PFAS VERTICEPremesso che le acque ad uso potabile degli acquedotti pubblici sono state messe in sicurezza con l’installazione di appositi filtri fin dall’agosto 2013; che la sanità regionale sta per avviare un monitoraggio pluriennale su circa 250 mila persone potenzialmente esposte per un costo di circa 150 milioni di euro; e che mancano limiti cogenti fissati dal Governo (che ancora non esistono e che la Regione solleciterà a tutti i livelli), la complessa questione dell’inquinamento da Pfas che è emersa in Veneto da uno studio del Cnr iniziato su vari territori italiani nel 2006 e conclusosi nel 2013, è stata al centro di un vertice tenutosi ieri in Giunta regionale, cui hanno partecipato gli assessori all’Agricoltura, all’Ambiente e alla Sanità, con i rappresentanti del mondo agricolo (Coldiretti, Confagricoltura, Cia e Anpa Veneto).

Primo step: mappatura e prelievo acqua per l’analisi dell’acqua nelle aziende agricole potenzialmente coinvolte nella contaminazione. Sul tavolo la difficile situazione delle imprese agricole e allevatorie che utilizzano grandi quantità di acque superficiali o da pozzo artesiano per le loro attività. I tre assessori, coadiuvati dai rispettivi tecnici, hanno illustrato l’evoluzione della vicenda e lo stato dell’arte, prendendo nota delle preoccupazioni emerse dagli interlocutori. Al termine è stato condiviso un cammino, proposto dall’assessore all’Agricoltura Pan, che prevede in tempi brevi la messa a disposizione da parte delle Organizzazioni Agricole della mappatura delle aziende che utilizzano acque superficiali o pozzi per la loro attività, il prelievo di un campione di acqua e le analisi da parte dell’Arpav, il cui costo potrà essere regolato e “calmierato” mediante un convenzione da sottoscrivere tra la Regione e le Organizzazioni Agricole.

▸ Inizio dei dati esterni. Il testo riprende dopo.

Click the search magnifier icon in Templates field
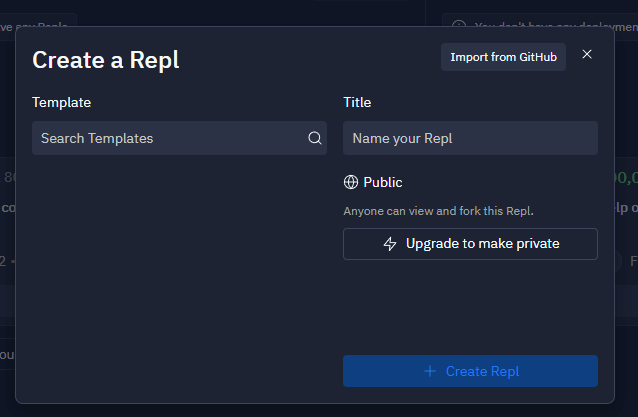638x417 pixels. point(314,138)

Possibili soluzioni, variazione altezza pozzi o filtraggio. Una volta conosciuti gli esiti, e individuati gli eventuali pozzi che dovessero superare la soglia di accumulo, le due ipotesi d’intervento che sono state avanzate sono la variazione dell’altezza dei pozzi per raggiungere una falda “pulita” o l’apposizione di filtri. Si sta anche valutando la possibilità di deviare verso le zone inquinate parte dell’acqua gestita dal Consorzio di Bonifica di secondo grado Lessino-Euganeo-Berico (LEB) la cui acqua, captata dal fiume Adige, potrebbe contribuire alla diluizione delle sostanze sia sulle falde che sulle acque superficiali. Scartata, invece, l’ipotesi di collegare le aziende alla rete idrica pubblica, sia per gli alti costi, sia per l’impossibilità che l’acqua potabile degli acquedotti sia sufficiente ad rispondere sia alle esigenze della popolazione che a quelle degli agricoltori.

Costi ingenti, lo Stato deve intervenire. “La Regione Veneto non è l’unica in Italia ad avere questo problema – hanno detto gli assessori – ma al momento ci risulta sia l’unica ad averlo affrontato di petto e con trasparenza. Da qualsiasi parte la si affronti si tratta di una situazione di grande impatto sanitario, ambientale, agricolo ed anche emozionale, che comporterà costi ingenti. Lo Stato non può rimanere indifferente. Occorrono finanziamenti straordinari e la fissazione, una volta per tutte, di limiti cogenti sull’accumulo di queste sostanze, delle quali in realtà non si è ancora in grado di conoscere compiutamente la reale pericolosità. Un limite nazionale – hanno concluso gli assessori – è l’unico elemento di chiarezza che ancora manca, ma è fondamentale”.